** BRIEF **
Return the lines of the material from the line containing "You are a GUI" up to and including the line containing "Image resolution: width=924", reproducing them exactly.
-- begin RECORD SET --
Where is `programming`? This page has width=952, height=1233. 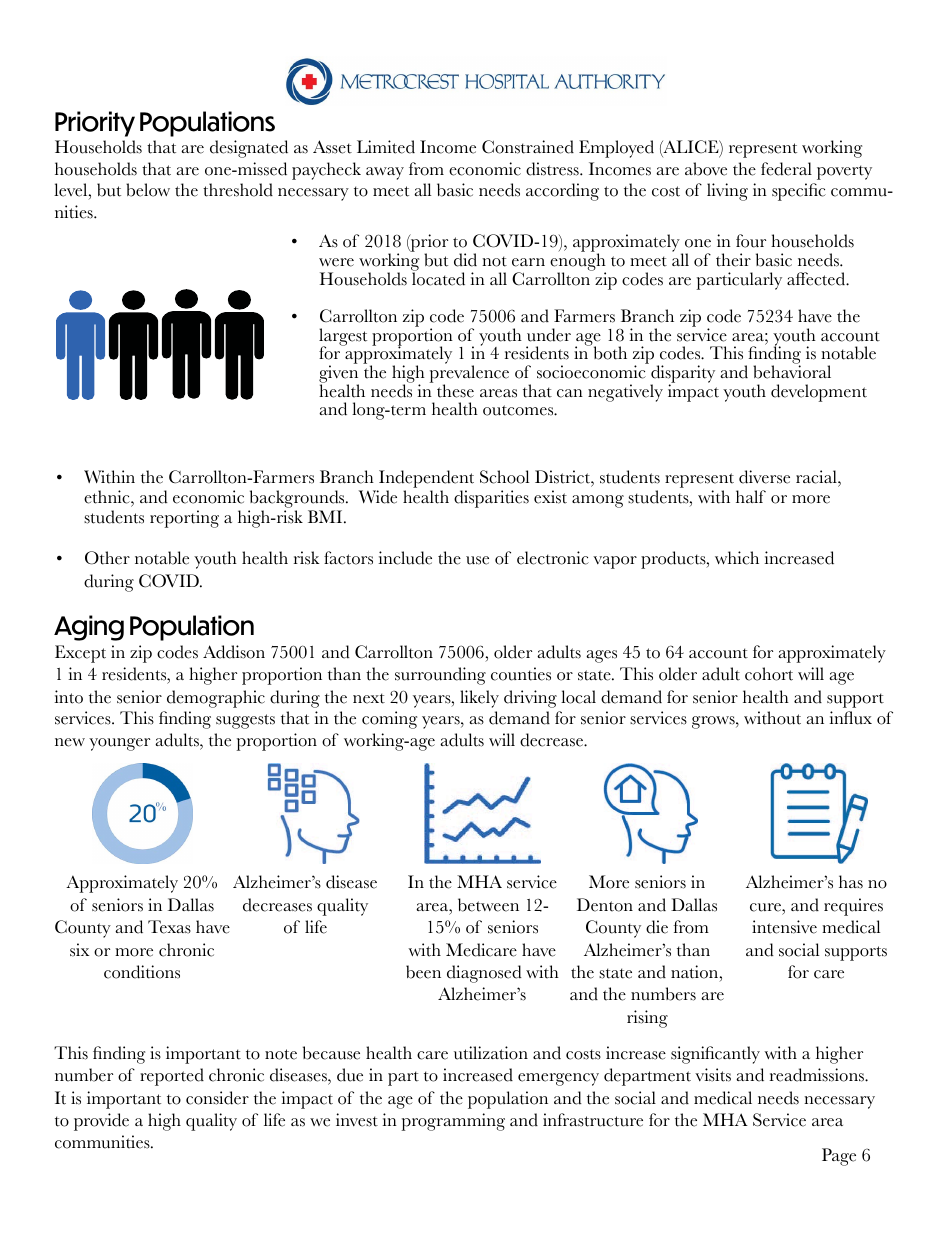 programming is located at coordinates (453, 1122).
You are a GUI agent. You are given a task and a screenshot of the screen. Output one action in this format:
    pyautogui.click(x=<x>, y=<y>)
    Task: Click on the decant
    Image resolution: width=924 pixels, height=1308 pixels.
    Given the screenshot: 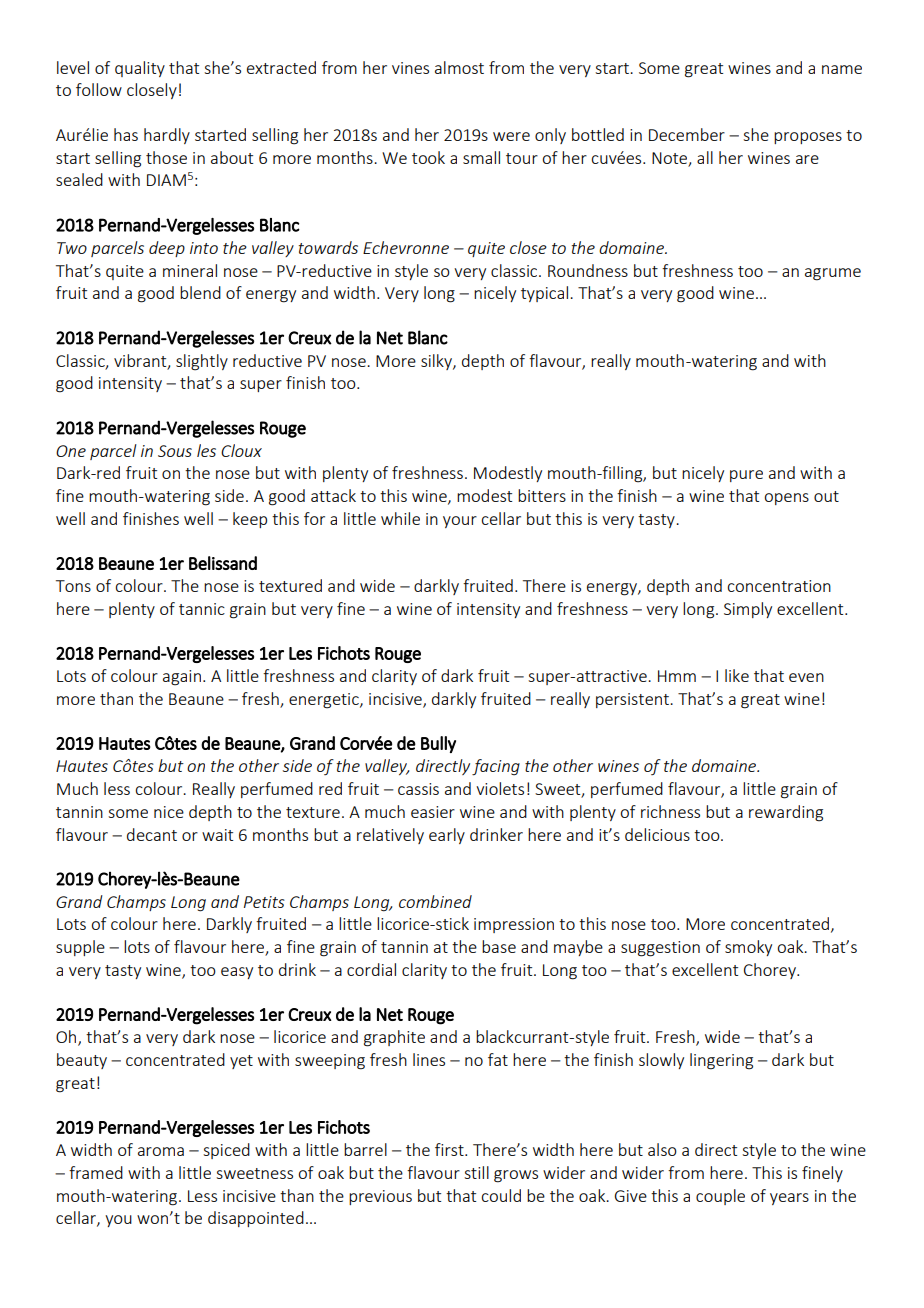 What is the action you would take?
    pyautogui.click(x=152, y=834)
-- end RECORD SET --
** EXERCISE ANSWER **
You are a GUI agent. You are given a task and a screenshot of the screen. Output one action in this format:
    pyautogui.click(x=<x>, y=<y>)
    Task: Click on the decant
    Image resolution: width=924 pixels, height=1308 pixels.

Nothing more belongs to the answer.